Source: Institut EuropIA

Marco Landi

The inaugural World AI Film Festival kicks off in Nice on April 11 with the twin aim of awarding video creations and screenplays made using artificial intelligence technology and bringing together key figures from the film and AI tech worlds to discuss how to creatively and ethically fuse the two industries.

The festival is the brainchild of former Apple Worldwide COO Marco Landi who co-founded the France-based EuropIA Institute, which is dedicated to raising awareness about the challenges of artificial intelligence.

“Our aim is to show how AI is not destroying creativity – on the contrary, it gives more opportunity to the imagination,” Landi told Screen.

But, he added, “We need to find a way to keep this exciting technology under control, to make sure this powerful tool is used in a positive way for cinema, and also for music, writing, production – everything that is involved in making a film.”

Landi said organisers have received projects from 65 countries, sent by a mix of students, filmmakers and experts in AI using the technology to create scripts and films.

The festival has also managed to woo heavyweight partners including Arte, TF1, Canal+, Pathé Films and Banijay Entertainment – the latter two both sponsoring festival awards. Genario, an artificial intelligence platform dedicated to screenwriting, is another festival partner and awards sponsor.

French filmmaker Claude Lelouch will chair the two-day event, while Emilia Perez screenwriter Thomas Bidegain will preside over a jury that includes Banijay France CEO Alexia Laroche-Joubert and actress-filmmaker Julie Gayet.

The festival’s awards ceremony will be held on Friday evening (April 11).
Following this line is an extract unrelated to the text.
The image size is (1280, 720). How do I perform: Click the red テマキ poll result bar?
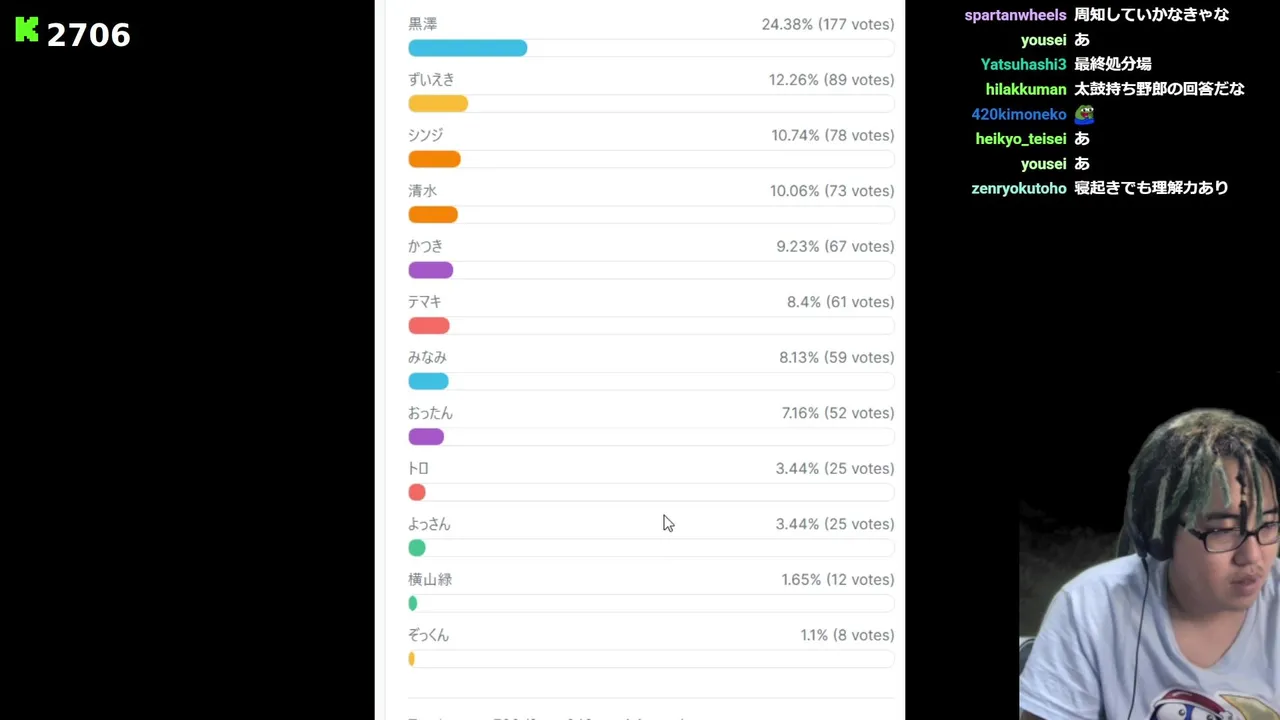click(x=429, y=326)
On April 12, film industry professionals will convene with AI experts for a series of roundtables and debates focused on topics including the artistic and ethical limits of AI technology, financing cinema in the age of AI, and copyright.

SRF, the French directors’ guild, will also bring together Bidegain with fellow filmmakers Bertrand Bonello, Axelle Ropert and Thomas Coispel for a discussion about how they see AI affecting their work.

Bidegain told Screen he has not used AI technology to date but is heading up the jury “out of curiosity” and as a way to “discover the possibilities” of AI in the writing and filmmaking processes. 

“I haven’t found it to be of any interest to my work so far, so I would like to see how it will concretely affect our profession,” he said. “AI exists so now the question we are asking is, ‘How will it be used in cinema?’ Cinema demands creativity, so where is the place of AI in that?

“I’m in the business of auteur cinema – of originality, inventiveness, creativity and a signature that are important,” added Bidegain, who said the key question likely to occupy industry minds attending the festival this weekend is: “Will there be the same passion among audiences if they know something was created by a robot?”